In the past 10 years or so, several ceding companies began adding run-off reinsurer clauses to their reinsurance contracts to mitigate disputes that might arise with reinsurers no longer actively in business.  In a recent case, a Georgia federal court had to address whether it or an arbitration panel should determine whether the reinsurer was, in fact, a run-off reinsurer.

In Builders Insurance v. Maiden Reinsurance North America, Inc., No. 1:19-cv-02762-SDG, 2020 U.S. Dist. LEXIS 34722 (N.D. Ga. Feb. 26, 2020), a dispute arose between a cedent and its reinsurer over a series of reinsurance contracts reinsuring underlying commercial general liability policies issued to a home builder.  Underlying lawsuits arose allegedly because of construction defects.  The cedent settled the underlying lawsuits and sought recovery from the reinsurer.

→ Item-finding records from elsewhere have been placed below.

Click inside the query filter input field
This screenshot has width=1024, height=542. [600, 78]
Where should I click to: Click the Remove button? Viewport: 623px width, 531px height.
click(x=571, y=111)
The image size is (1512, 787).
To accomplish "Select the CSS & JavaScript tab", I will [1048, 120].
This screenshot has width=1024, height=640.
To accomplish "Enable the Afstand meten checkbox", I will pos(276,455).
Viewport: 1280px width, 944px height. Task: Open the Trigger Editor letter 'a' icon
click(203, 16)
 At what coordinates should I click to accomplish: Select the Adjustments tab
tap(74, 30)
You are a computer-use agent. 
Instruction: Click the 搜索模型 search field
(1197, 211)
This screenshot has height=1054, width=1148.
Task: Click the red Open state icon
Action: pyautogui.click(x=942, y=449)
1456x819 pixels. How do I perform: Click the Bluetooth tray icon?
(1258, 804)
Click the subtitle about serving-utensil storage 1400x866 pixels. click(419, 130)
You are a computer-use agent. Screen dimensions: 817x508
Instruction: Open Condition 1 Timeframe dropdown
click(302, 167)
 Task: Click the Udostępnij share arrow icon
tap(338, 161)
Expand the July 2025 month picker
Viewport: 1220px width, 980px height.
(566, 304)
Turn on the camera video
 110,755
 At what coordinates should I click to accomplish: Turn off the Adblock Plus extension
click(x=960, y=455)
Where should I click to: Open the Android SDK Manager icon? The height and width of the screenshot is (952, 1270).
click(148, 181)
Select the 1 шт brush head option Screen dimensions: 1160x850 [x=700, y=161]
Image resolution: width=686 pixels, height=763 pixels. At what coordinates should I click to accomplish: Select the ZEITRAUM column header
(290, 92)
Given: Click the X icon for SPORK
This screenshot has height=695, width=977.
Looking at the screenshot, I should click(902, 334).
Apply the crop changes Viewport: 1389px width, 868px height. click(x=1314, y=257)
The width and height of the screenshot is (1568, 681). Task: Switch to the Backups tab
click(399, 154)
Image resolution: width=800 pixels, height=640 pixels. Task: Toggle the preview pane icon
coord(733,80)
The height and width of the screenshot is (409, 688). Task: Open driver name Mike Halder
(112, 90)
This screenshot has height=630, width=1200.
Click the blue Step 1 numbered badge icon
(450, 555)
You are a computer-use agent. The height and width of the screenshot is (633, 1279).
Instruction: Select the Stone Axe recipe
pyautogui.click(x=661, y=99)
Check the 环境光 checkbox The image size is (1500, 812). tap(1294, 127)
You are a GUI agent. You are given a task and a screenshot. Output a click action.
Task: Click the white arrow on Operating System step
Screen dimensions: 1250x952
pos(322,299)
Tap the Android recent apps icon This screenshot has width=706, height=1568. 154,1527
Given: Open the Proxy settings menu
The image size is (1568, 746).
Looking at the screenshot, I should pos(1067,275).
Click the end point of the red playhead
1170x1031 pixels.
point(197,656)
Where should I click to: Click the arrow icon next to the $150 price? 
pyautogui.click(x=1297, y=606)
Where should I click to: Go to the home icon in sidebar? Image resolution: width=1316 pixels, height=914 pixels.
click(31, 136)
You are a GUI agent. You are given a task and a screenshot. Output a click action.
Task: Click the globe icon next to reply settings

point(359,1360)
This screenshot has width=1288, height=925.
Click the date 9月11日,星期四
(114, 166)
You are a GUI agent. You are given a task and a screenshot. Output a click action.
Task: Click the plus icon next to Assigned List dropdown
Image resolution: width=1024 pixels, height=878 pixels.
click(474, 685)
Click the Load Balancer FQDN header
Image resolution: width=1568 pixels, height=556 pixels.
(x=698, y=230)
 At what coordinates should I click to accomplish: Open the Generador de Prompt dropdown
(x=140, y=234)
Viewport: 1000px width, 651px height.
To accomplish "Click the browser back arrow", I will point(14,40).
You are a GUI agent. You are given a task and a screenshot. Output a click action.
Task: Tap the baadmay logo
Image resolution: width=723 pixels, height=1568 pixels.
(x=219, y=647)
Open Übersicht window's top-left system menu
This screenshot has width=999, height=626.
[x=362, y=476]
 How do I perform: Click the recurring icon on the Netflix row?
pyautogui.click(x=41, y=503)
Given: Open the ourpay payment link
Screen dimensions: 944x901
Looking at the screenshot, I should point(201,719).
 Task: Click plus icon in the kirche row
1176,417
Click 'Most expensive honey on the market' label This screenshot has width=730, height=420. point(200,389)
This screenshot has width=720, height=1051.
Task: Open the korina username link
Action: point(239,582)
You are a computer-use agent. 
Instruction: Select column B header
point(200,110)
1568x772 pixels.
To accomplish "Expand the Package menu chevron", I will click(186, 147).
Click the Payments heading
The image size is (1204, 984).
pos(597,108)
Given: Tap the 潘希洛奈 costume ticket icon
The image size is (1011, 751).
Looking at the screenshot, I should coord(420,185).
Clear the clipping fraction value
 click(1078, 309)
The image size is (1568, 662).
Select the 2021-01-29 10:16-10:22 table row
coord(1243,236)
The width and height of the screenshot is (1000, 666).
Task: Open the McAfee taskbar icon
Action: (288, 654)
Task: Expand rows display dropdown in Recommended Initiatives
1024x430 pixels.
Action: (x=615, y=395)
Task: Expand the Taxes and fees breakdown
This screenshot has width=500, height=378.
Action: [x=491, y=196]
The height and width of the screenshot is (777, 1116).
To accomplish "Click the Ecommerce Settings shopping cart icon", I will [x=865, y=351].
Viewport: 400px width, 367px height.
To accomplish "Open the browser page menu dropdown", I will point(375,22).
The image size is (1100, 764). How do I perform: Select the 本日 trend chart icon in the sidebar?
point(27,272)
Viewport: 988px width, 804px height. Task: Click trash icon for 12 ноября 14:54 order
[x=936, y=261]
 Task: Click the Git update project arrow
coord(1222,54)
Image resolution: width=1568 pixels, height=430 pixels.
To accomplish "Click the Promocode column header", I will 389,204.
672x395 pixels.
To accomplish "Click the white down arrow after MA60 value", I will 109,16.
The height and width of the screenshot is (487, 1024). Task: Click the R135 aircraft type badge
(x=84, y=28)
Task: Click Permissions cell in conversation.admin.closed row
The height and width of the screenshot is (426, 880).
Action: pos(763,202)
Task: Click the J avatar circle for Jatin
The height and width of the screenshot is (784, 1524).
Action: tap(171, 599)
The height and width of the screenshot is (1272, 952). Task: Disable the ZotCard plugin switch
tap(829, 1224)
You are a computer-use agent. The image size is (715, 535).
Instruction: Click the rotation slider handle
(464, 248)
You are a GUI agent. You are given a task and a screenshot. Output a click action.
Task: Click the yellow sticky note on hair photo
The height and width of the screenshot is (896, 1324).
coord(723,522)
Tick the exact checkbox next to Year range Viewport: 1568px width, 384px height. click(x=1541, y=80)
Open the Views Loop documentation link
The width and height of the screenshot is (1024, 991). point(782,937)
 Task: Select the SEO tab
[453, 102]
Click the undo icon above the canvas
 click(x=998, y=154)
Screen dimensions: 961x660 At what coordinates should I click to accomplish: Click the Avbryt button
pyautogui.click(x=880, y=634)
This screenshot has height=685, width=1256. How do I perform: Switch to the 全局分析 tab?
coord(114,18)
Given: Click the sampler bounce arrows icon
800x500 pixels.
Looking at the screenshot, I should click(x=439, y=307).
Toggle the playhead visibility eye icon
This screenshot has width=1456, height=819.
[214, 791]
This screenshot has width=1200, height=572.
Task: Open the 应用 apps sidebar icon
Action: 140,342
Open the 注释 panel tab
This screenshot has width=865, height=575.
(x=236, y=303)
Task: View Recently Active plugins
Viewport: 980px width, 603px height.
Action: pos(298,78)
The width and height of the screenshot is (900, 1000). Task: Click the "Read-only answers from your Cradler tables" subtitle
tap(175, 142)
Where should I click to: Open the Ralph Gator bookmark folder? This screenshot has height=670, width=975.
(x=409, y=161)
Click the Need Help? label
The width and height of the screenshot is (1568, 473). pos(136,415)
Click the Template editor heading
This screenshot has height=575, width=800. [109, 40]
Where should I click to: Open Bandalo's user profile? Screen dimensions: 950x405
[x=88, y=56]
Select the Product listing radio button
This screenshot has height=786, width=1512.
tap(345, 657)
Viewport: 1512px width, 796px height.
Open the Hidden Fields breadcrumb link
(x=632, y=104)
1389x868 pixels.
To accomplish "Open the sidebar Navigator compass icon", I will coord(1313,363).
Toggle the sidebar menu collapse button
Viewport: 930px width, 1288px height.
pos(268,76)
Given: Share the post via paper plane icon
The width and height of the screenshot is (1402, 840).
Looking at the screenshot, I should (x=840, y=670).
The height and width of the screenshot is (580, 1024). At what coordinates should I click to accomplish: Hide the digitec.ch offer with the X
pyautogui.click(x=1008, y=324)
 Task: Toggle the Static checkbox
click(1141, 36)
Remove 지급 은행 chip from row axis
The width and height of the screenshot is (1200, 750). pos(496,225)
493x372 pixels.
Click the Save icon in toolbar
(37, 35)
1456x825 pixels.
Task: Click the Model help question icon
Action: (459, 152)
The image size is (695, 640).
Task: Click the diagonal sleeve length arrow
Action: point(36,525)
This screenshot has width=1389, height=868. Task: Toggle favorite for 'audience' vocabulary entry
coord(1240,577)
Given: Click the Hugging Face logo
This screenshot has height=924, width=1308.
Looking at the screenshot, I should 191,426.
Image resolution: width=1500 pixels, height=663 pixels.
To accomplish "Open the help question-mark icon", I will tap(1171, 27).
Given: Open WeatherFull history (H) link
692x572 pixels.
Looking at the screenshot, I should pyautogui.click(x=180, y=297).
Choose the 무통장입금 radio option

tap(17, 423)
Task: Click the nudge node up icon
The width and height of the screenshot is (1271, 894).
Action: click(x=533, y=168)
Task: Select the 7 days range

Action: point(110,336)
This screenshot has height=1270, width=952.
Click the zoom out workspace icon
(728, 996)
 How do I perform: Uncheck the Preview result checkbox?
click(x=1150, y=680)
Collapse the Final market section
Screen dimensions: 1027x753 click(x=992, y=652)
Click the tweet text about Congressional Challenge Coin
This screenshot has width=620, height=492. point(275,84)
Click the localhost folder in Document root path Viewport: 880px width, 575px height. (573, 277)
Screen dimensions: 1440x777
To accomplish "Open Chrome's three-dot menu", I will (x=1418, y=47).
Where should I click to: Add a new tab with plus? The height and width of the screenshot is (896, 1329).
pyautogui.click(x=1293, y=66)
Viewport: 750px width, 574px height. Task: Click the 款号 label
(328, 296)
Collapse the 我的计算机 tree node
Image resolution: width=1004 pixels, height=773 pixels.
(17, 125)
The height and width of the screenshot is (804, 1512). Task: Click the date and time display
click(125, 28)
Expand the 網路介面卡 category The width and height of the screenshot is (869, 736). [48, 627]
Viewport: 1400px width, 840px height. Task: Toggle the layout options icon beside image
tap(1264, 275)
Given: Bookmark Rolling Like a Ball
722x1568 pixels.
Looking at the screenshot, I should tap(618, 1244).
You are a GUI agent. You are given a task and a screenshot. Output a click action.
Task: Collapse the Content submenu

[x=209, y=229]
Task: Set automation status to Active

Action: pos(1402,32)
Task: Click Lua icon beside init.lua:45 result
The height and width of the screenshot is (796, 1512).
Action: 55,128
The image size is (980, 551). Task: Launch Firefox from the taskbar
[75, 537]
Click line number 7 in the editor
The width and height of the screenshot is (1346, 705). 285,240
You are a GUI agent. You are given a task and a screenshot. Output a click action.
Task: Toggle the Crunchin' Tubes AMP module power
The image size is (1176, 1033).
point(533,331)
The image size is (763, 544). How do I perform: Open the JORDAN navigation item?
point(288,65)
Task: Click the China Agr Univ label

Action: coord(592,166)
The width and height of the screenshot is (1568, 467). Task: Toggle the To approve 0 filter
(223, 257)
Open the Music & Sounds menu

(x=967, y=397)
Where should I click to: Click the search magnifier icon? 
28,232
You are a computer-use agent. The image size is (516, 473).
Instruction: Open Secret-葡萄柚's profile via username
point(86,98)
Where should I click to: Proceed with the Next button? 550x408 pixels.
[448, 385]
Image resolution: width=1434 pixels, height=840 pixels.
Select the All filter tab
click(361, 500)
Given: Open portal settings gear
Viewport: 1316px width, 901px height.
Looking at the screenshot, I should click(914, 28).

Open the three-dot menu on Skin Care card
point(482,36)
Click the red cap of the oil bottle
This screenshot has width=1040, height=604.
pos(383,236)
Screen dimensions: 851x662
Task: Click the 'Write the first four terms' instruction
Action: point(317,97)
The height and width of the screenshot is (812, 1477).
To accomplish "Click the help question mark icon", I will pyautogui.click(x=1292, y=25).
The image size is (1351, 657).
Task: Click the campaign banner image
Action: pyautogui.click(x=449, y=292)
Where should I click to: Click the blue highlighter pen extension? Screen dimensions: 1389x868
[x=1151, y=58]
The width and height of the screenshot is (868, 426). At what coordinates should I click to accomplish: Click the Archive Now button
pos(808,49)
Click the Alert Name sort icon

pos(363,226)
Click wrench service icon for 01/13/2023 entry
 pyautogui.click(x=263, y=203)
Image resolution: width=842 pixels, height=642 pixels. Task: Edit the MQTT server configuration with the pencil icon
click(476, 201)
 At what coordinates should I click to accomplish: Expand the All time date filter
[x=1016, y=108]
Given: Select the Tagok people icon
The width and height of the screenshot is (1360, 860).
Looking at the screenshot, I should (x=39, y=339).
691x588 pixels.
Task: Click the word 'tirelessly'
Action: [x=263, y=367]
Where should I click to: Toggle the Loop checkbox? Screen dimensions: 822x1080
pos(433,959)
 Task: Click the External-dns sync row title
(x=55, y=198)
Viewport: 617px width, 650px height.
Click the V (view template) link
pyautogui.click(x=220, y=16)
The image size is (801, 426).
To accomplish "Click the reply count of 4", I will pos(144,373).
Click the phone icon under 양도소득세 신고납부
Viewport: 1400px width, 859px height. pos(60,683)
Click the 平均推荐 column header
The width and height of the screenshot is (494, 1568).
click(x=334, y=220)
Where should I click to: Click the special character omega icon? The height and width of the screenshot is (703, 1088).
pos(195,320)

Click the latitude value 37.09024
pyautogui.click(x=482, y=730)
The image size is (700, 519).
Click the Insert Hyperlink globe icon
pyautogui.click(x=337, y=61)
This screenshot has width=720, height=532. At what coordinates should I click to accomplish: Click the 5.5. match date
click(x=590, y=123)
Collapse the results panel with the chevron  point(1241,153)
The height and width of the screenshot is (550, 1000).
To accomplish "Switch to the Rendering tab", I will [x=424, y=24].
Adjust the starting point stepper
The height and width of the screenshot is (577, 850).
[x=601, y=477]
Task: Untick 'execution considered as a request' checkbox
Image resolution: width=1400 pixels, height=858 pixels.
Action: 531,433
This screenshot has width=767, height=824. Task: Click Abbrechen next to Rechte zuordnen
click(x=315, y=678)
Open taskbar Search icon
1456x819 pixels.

Before the cedent settled the underlying litigation, it notified the reinsurer about the litigation and provided information. Shortly after, the reinsurer was acquired by a large international group that is known for its runoff operations.  The cedent demanded payment from the reinsurer, but no payment was forthcoming for some time (well after 30 days).  Approximately five months after demand was made for payment, and after the cedent commenced this law suit, the reinsurer paid the principal amount of the breach of contract claim.  Nevertheless, the case continued on bad faith grounds.

After the case was removed from state to federal court, the reinsurer moved to compel arbitration.  The cedent opposed the motion claiming that arbitration was no longer available to the reinsurer because it was a Run-off Reinsurer as defined in the reinsurance contracts.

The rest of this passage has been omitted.